## Task to complete
Rescale the lines from the one containing "Where should I click to: Open the 賃貸 tab?" through the end of the records, both included. Reproduce only those lines, requests and all, with every coordinate in the answers multiplied by 2.4 and rounded to the nearest whole number (halves round up), and omit the pictures from your answer.

## Dataset entries
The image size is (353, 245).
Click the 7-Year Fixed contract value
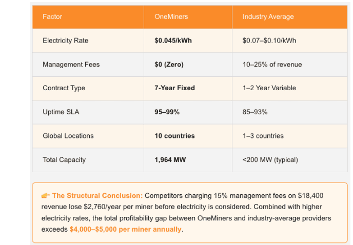[x=174, y=88]
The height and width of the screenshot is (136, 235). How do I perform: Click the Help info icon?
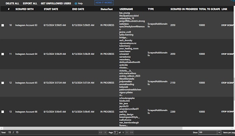76,3
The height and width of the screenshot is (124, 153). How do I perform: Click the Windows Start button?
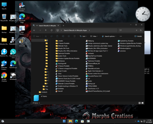tap(64, 121)
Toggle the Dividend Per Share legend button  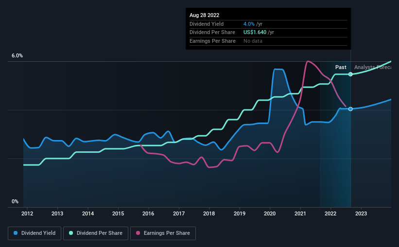(x=96, y=233)
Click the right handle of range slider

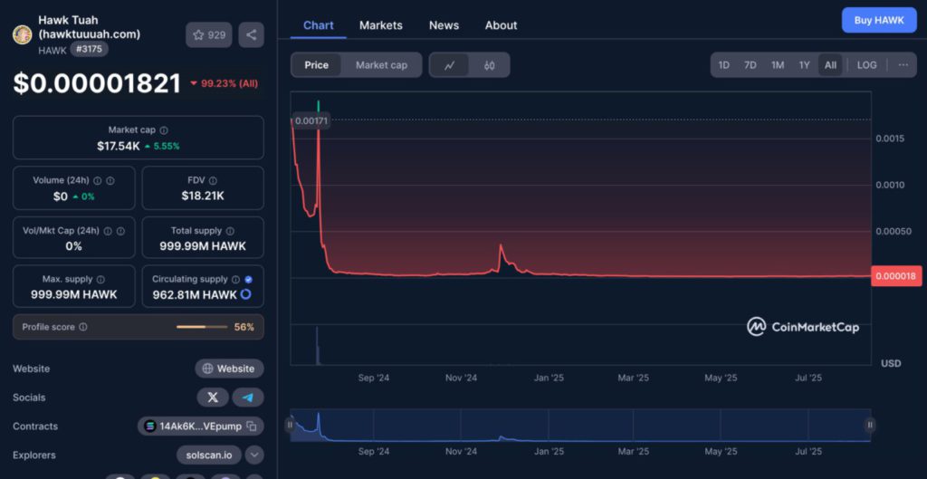click(x=870, y=425)
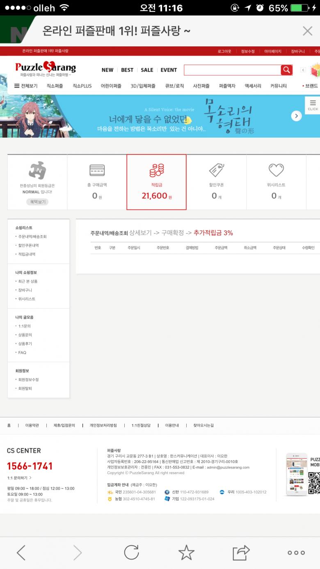Open the share icon in bottom toolbar
Image resolution: width=320 pixels, height=569 pixels.
coord(241,553)
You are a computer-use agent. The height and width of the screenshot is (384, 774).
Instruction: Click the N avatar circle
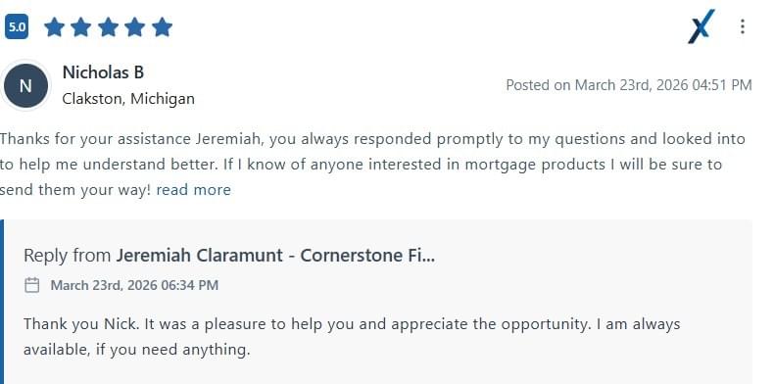pyautogui.click(x=25, y=86)
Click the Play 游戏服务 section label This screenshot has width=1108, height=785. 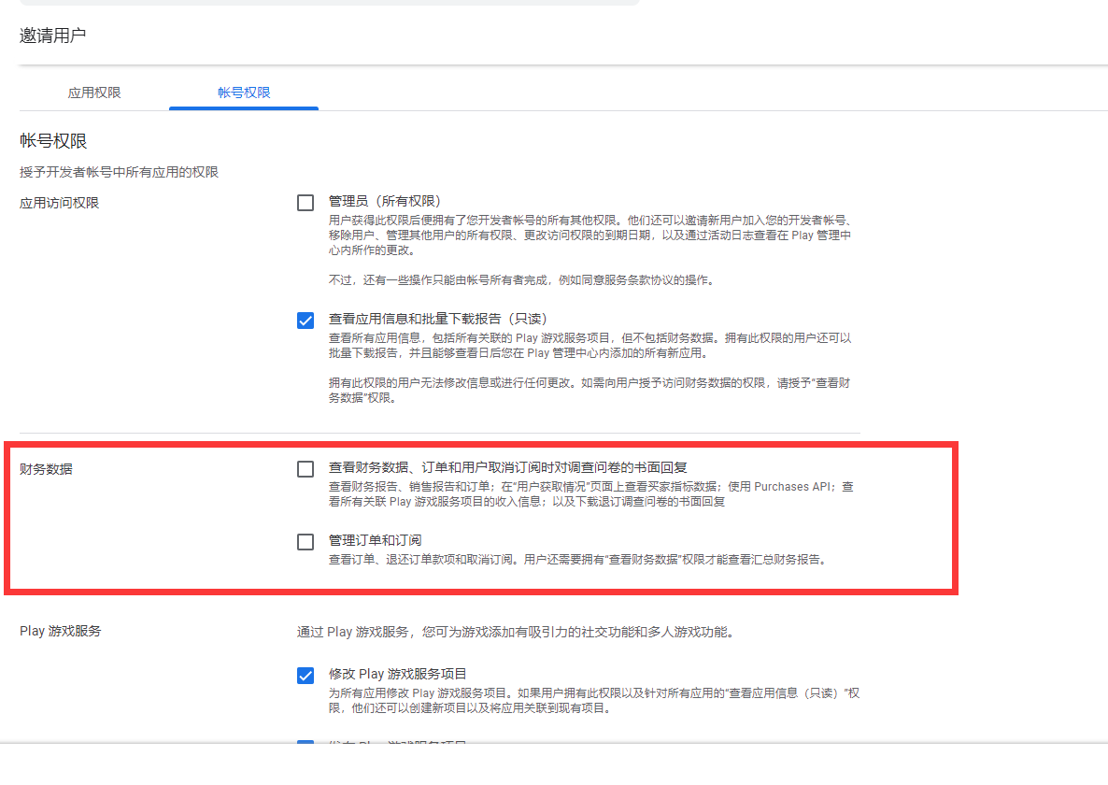58,631
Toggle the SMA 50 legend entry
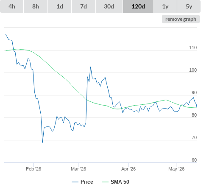The image size is (201, 193). pos(120,182)
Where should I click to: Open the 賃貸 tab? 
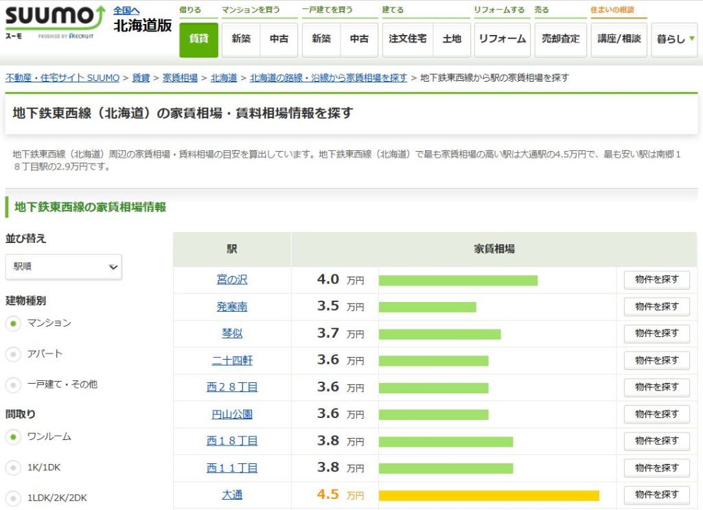tap(198, 39)
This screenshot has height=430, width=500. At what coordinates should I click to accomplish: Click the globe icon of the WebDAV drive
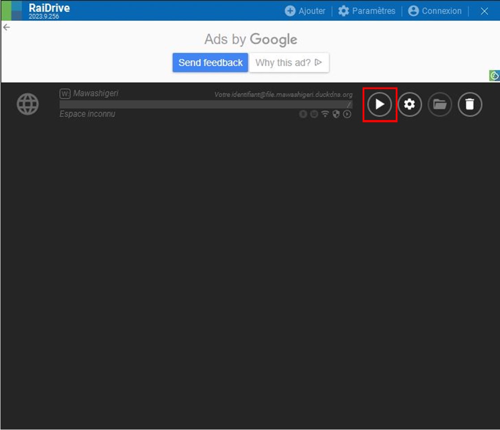[x=28, y=104]
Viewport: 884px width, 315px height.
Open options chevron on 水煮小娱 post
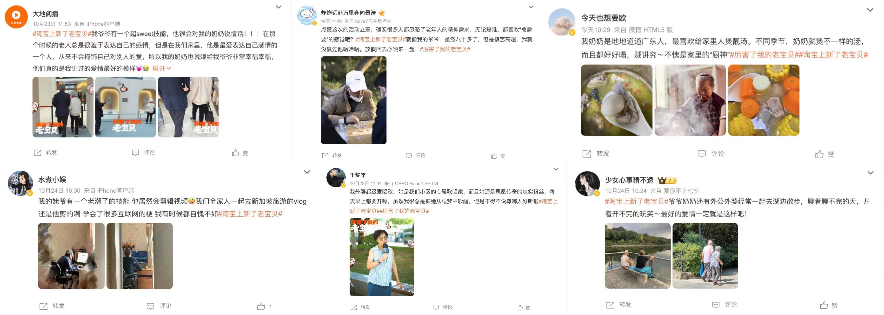(x=307, y=172)
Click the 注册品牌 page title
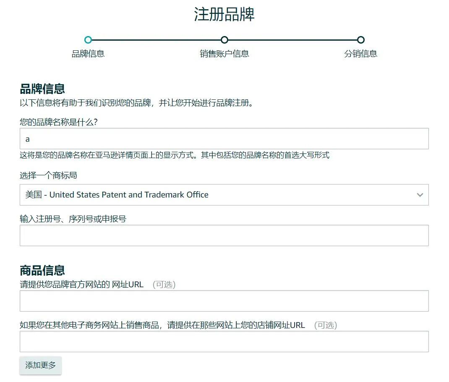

## Task solution
Where should I click to: Open the 賃貸 tab? 
tap(475, 94)
This screenshot has height=430, width=500. At what coordinates should I click to accomplish: Click the globe icon of the WebDAV drive
[x=67, y=250]
Viewport: 884px width, 315px height.
Open options chevron on 水煮小娱 post
(x=737, y=413)
Click the 注册品牌 page title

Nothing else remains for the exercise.